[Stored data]
*** Begin section ***

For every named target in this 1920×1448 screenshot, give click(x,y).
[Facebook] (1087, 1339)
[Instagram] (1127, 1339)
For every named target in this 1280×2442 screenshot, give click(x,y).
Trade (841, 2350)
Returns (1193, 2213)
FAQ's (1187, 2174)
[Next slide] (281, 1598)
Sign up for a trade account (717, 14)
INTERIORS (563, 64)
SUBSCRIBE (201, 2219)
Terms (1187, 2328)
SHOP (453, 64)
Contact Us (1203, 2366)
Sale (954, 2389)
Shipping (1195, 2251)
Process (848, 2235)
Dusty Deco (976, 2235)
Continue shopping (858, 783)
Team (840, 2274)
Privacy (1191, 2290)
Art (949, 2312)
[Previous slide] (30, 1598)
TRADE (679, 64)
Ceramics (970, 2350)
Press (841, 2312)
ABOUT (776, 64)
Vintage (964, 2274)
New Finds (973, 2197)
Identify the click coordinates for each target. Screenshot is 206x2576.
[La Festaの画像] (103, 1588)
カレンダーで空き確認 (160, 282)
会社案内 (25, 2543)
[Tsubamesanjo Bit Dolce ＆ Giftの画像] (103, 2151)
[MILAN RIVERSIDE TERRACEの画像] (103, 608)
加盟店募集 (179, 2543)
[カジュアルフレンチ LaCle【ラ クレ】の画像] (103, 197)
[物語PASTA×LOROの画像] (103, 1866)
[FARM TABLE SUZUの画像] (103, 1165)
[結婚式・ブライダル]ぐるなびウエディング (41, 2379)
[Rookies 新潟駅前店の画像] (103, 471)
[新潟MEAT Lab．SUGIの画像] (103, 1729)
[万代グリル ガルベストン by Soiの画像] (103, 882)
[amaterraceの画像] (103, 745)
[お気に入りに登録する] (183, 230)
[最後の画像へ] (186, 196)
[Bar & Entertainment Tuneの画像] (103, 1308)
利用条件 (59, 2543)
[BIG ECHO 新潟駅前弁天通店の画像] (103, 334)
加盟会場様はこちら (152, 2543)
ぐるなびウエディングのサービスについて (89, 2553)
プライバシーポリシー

*** End section ***

» **EXERCISE**: Set down all of the records shown above once more, exactly.

» **ANSWER SECTION**:
For every named target in this 1920×1448 screenshot, give click(x,y).
[Facebook] (1087, 1339)
[Instagram] (1127, 1339)
For every named target in this 1280×2442 screenshot, give click(x,y).
Trade (841, 2350)
Returns (1193, 2213)
FAQ's (1187, 2174)
[Next slide] (281, 1598)
Sign up for a trade account (717, 14)
INTERIORS (563, 64)
SUBSCRIBE (201, 2219)
Terms (1187, 2328)
SHOP (453, 64)
Contact Us (1203, 2366)
Sale (954, 2389)
Shipping (1195, 2251)
Process (848, 2235)
Dusty Deco (976, 2235)
Continue shopping (858, 783)
Team (840, 2274)
Privacy (1191, 2290)
Art (949, 2312)
[Previous slide] (30, 1598)
TRADE (679, 64)
Ceramics (970, 2350)
Press (841, 2312)
ABOUT (776, 64)
Vintage (964, 2274)
New Finds (973, 2197)
Identify the click coordinates for each target. Screenshot is 206x2576.
[La Festaの画像] (103, 1588)
カレンダーで空き確認 (160, 282)
会社案内 (25, 2543)
[Tsubamesanjo Bit Dolce ＆ Giftの画像] (103, 2151)
[MILAN RIVERSIDE TERRACEの画像] (103, 608)
加盟店募集 (179, 2543)
[カジュアルフレンチ LaCle【ラ クレ】の画像] (103, 197)
[物語PASTA×LOROの画像] (103, 1866)
[FARM TABLE SUZUの画像] (103, 1165)
[結婚式・ブライダル]ぐるなびウエディング (41, 2379)
[Rookies 新潟駅前店の画像] (103, 471)
[新潟MEAT Lab．SUGIの画像] (103, 1729)
[万代グリル ガルベストン by Soiの画像] (103, 882)
[amaterraceの画像] (103, 745)
[お気に入りに登録する] (183, 230)
[最後の画像へ] (186, 196)
[Bar & Entertainment Tuneの画像] (103, 1308)
利用条件 (59, 2543)
[BIG ECHO 新潟駅前弁天通店の画像] (103, 334)
加盟会場様はこちら (152, 2543)
ぐるなびウエディングのサービスについて (89, 2553)
プライバシーポリシー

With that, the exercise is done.